France has experienced various revolutions and battles throughout its history — from the forming of Gaul pre-CE to attacks during Imperial Roman control to the Italian Wars in Renaissance to the revolutions of the 18th and 19th centuries.
Whether dramatized by thoughts of madame la guillotine cutting into a cake-loving queen, or the Les Miserables music that romanticizes the 1848 student revolts based on Victor Hugo's novel of the same title, I think its fair to say France's revolutions have not gone unnoticed.
And further fair to say, that the artists of these periods took current affairs to heart in the portrayal of these events.
Théodore Géricault and Jacques-Louis David may come to mind...
Would Jehan Georges Vibert come to mind?
I came across this grisaille masterpiece while at the Harvard Art Museums, immediately drawn to it by the stark contrasts of light and dark.
Here lies Adolphe Thiers, first president of the third French Republic (1871-1873), watched over by a mourning France and winged Victory.

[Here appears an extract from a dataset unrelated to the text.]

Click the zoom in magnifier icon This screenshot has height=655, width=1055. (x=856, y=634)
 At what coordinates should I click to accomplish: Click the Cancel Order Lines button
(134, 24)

Victory's wing cut the painting, literally slashing the space to delineate between the grief in mourning of the mortal world and the idealized glory of Thiers' accomplishments while alive.
Thiers was not a beloved president, thus this painting met much critique.
But as a grisaille painting — rendered completely in grey tones to evoke sculpture — it forces the eye to focus on the individual elements of the scene, undistracted by colors.
I haven't seen the color version in person, but I love the solemness and deep contrast of the grisaille. The ostentatious triple frame also adds to the drama of the scene.
Paintings were rendered in grisaille as a practice for apprentices — and have been used both as training and for particular effect since the Renaissance.
The grisaille also offers us an important historical clue — photography was still in its early stages, and this painting displays the relationship between the two media — how they differ and how they're alike.
We know this is a painting because of the heavenly figure and scenes in the sky, yet could the foreground almost be a photograph?
The triple-frame, or "shadow-box," commonly used for framing photographs, only furthers the blending of the media and perhaps also acts as a further bridge between real and heavenly.